■ Work order ■
Search the entries below. Return every line that has "agent" in it.

■ Records provided ■
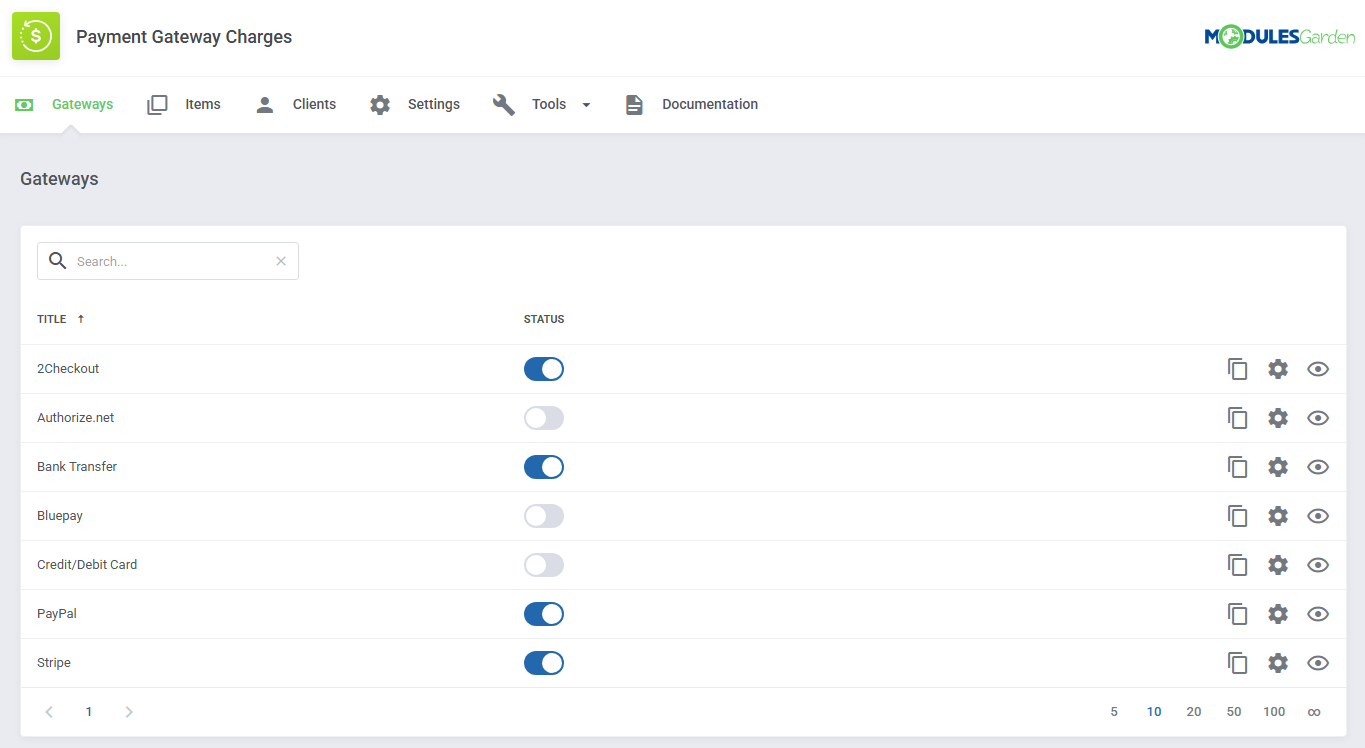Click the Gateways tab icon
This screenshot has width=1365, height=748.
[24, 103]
...
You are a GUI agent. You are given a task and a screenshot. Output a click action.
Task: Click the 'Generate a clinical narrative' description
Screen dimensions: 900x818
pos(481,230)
* * *
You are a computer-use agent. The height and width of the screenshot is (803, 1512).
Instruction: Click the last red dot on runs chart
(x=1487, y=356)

■ Solution below ■
You are a GUI agent. You are given a task and a screenshot. Output a click action.
You are a computer-use agent. The height and width of the screenshot is (803, 1512).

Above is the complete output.